Conheça o projeto potiguar ZURDO

Por Eduarda Araújo - 31/07/2020 09h28

 

ZURDO é o projeto solo do guitarrista Henrique Rocha, paulistano de nascença e potiguar de coração. Henrique fez parte das bandas Calistoga, Talma&Gadelha e atualmente integra a Koogu e é um dos técnicos de sons mais requisitados da cena indie brasileira.

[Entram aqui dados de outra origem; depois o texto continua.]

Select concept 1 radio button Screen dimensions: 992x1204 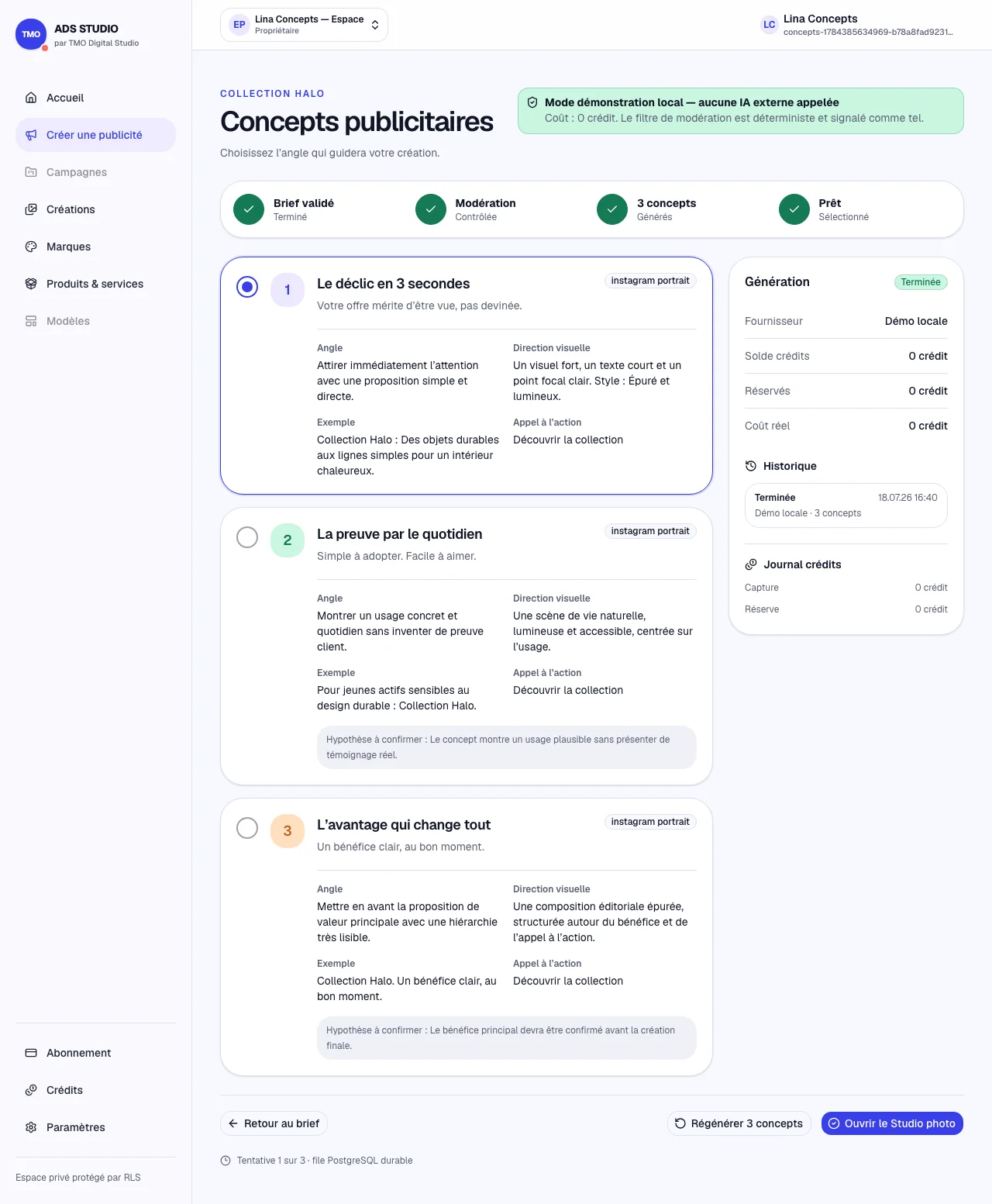click(247, 288)
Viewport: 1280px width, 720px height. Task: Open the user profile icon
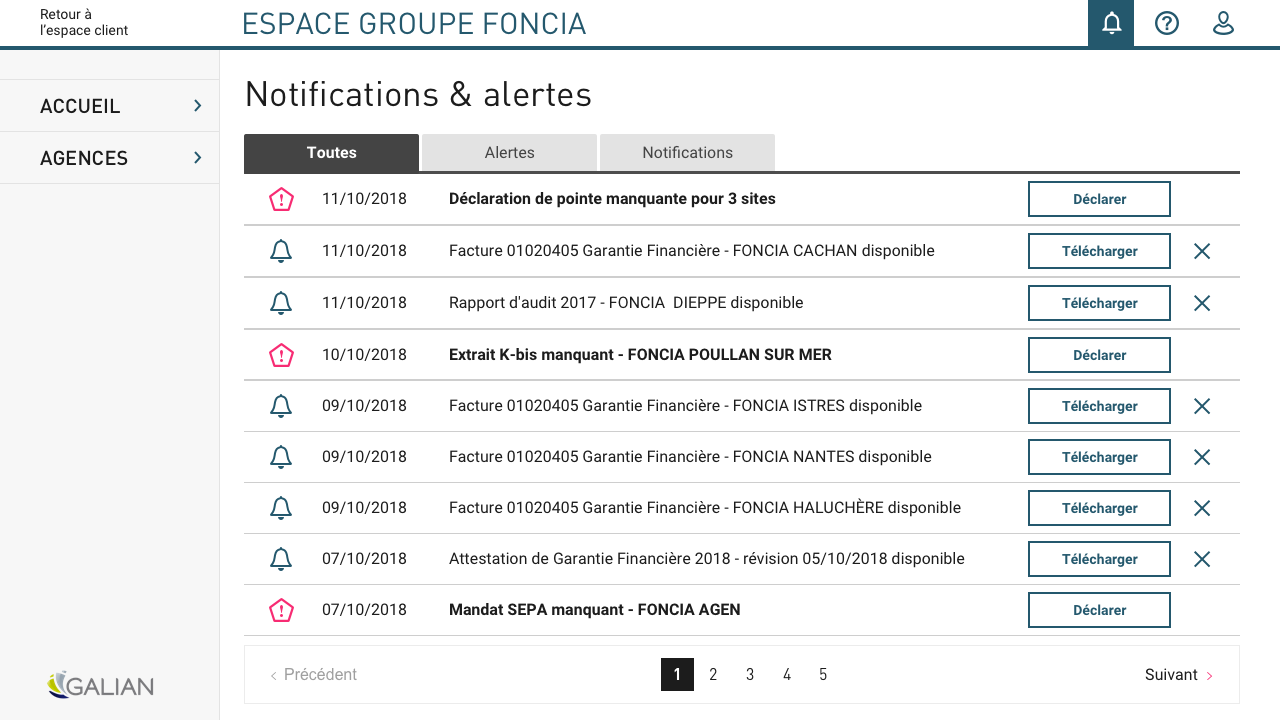1223,23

EP foi originalmente lançado em formato de vídeo com quase 19 minutos de duração. Dentro do curta, quatro vídeos que se ligam e interage entre si, cada um representando uma das canções feitas pelo Henrique para o projeto. O curta está no nosso canal do Youtube e foi lançado originalmente em 2013, no aniversário de 4 anos do blog Hominis Canidae. Ou seja, trata-se de um resgate que já tinha sido lançado anteriormente pelo blog Hominis Canidae.

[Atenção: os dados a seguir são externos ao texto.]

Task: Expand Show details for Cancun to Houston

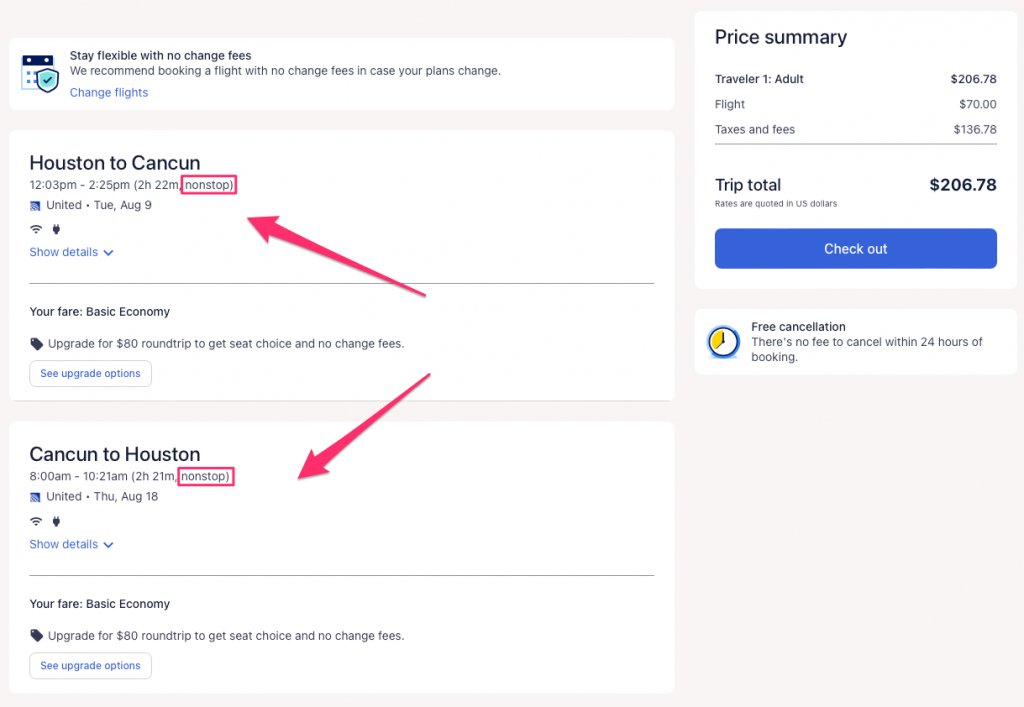Action: click(71, 545)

A sonoridade torta e miscigenada do projeto fez o vídeo figurar num mapa do math rock mundial no ano de lançamento. Sendo um dos dois projetos brasileiros presentes no mapa. A formação da ZURDO nesse EP foi: Henrique Geladeira na guitarra e voz, Artur Porpino, que hoje integra a Sample Hate, na bateria e Voz, Leandro Menezes da banda Mahmed no baixo e o multiartista Daniel Nec nos Samplers, Sintetizador, Trompete e Escaleta.

 

O EP ZURDO

Gravado de maneira independente por Ian Medeiros, da banda Mahmed e mixado por Henrique Rocha no mesmo ano de lançamento, o EP começa com a faixa instrumental “Andamentos De Uma Não Relação“, que já apresenta uma das credenciais do projeto: a sonoridade coesa entre os instrumentos. “Balangando“, a segunda música instrumental, segue mostrando nuances sonoros distintos, com ritmos quebrados e dançantes, que se intercalam com maestria, numa ode ao nordeste que termina com um sample do coco “Usina (Tango no Mango)”, do músico Chico Antônio.
Duas Metades Separadas” é a última canção instrumental e a mais arrastada do EP, num clima que alterna post-rock com slowcore e post-hardcore. Acelerando e reduzindo a velocidade da maneira que deve ser uma relação entre duas metades separadas. “Desconstruir” fala sobre ressignificar a nossa cultura, sobre desapegar do que um dia somos, aprender coisas novas, mantendo um equilibrio na continuidade que é a vida. Como fala Henrique na letra: “Desconstruindo para equilibrar”.